= Texto para análise =
Maria Pascual Torner, bióloga marinha e pesquisadora de pós-doutorado da Universidade de Oviedo, na Espanha, explicou que o foco do artigo, do qual é uma das principais autoras, era entender melhor os mecanismos de rejuvenescimento. “É um erro pensar que teremos uma imortalidade como essa medusa, porque não somos medusas”, disse ela ao The Wall Street Journal. “Mas, é possível que algo no truque evolutivo da medusa imortal possa ser usado para entender melhor as patologias do envelhecimento”.

Segundo o estudo, muitos tipos de medusas têm alguma capacidade de inversão etária, mas a maioria dos cnidários perde essa propriedade com a maturidade sexual. A pesquisa mostra que três espécies podem rejuvenescer após a idade adulta e, dessas, apenas uma, a Turritopsis dohrnii, mantém integralmente essa capacidade.

= Tarefa atribuída 1 =
Segundo o texto sobre a medusa imortal, em qual universidade Maria Pascual Torner é pesquisadora de pós-doutorado?
= Tarefa atribuída 2 =
Liste todos os nomes próprios de pessoas, instituições, lugares, publicações e espécies que aparecem no texto sobre a medusa imortal.

(Itens armazenados)
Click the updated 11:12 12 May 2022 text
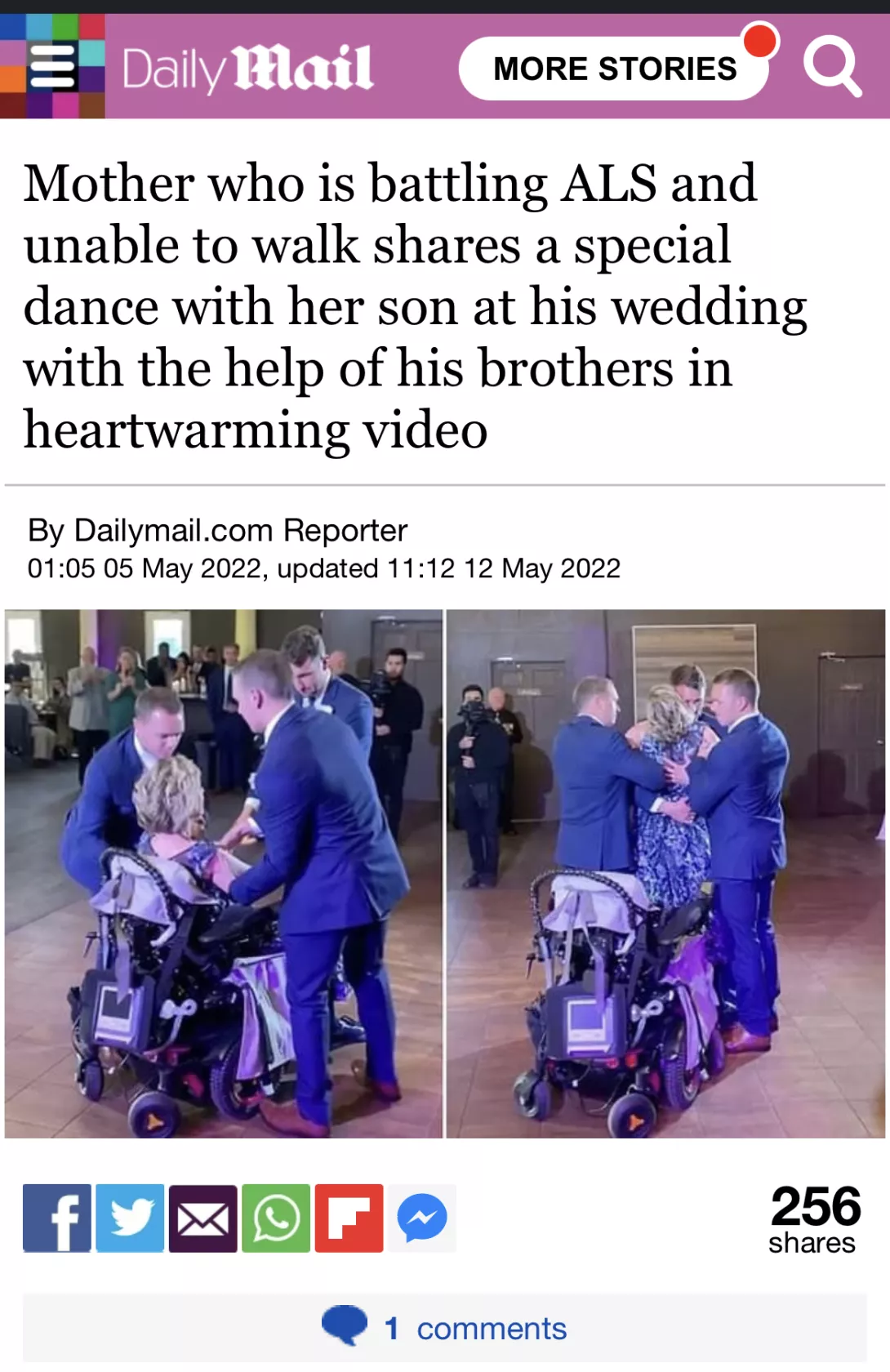The height and width of the screenshot is (1372, 890). pyautogui.click(x=448, y=568)
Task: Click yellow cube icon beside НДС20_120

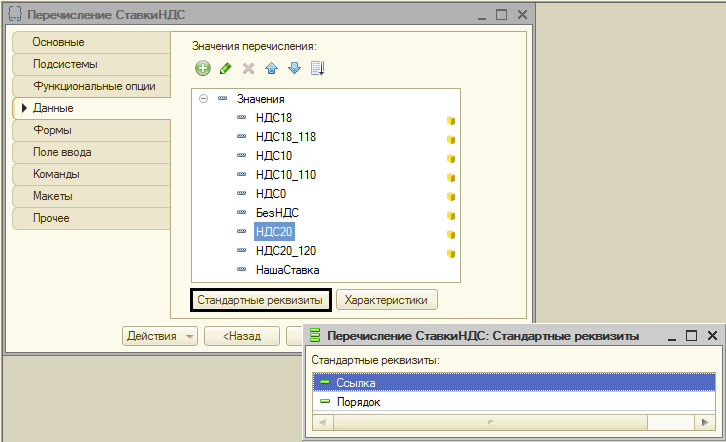Action: click(451, 253)
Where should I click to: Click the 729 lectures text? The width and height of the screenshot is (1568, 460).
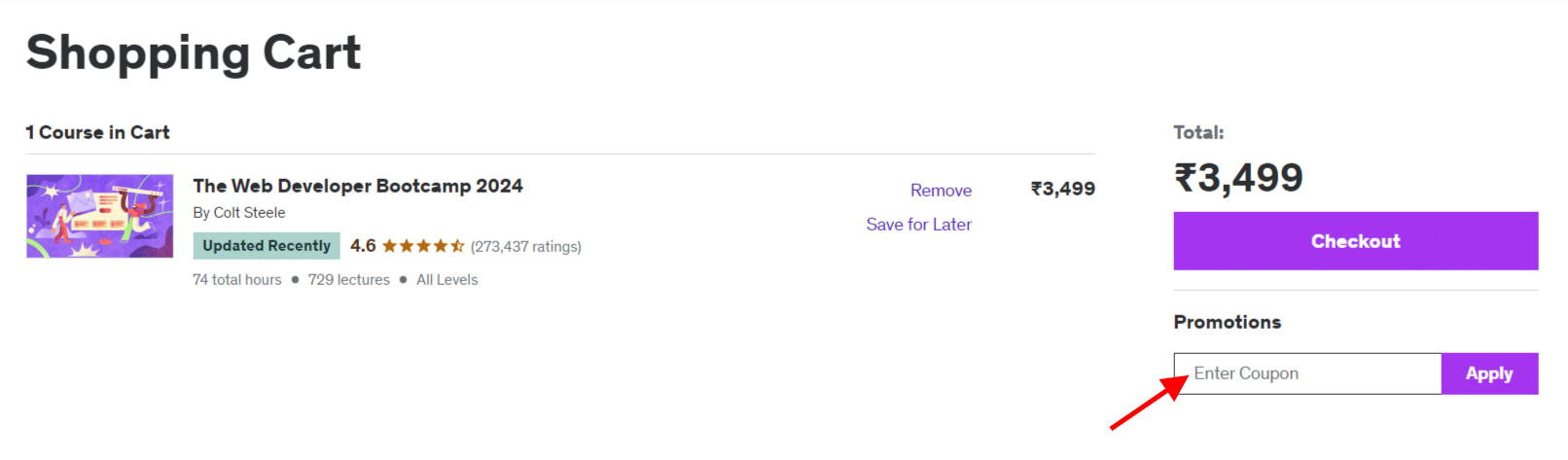[x=349, y=280]
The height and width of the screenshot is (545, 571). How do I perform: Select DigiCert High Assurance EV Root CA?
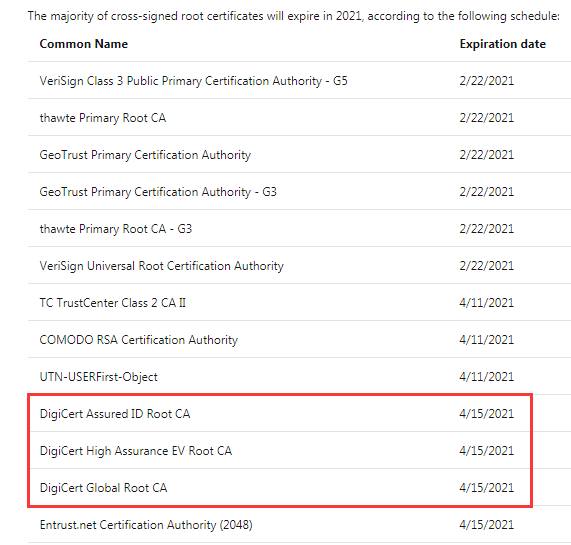tap(135, 451)
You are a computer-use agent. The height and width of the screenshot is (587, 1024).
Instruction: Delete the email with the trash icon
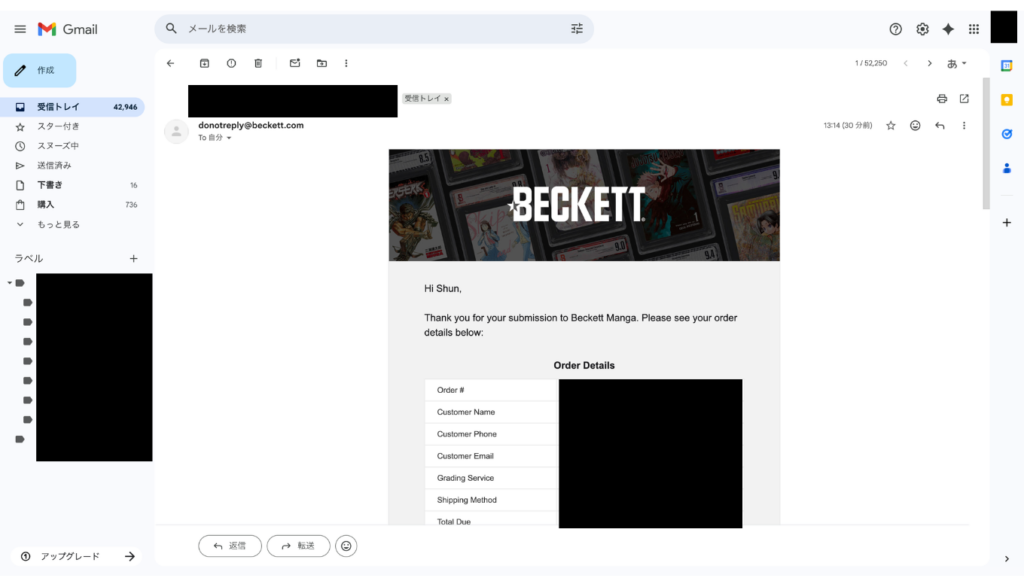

= Resultado da tarefa 1 =
Na Universidade de Oviedo, na Espanha.

= Resultado da tarefa 2 =
Maria Pascual Torner; Universidade de Oviedo; Espanha; The Wall Street Journal; Turritopsis dohrnii.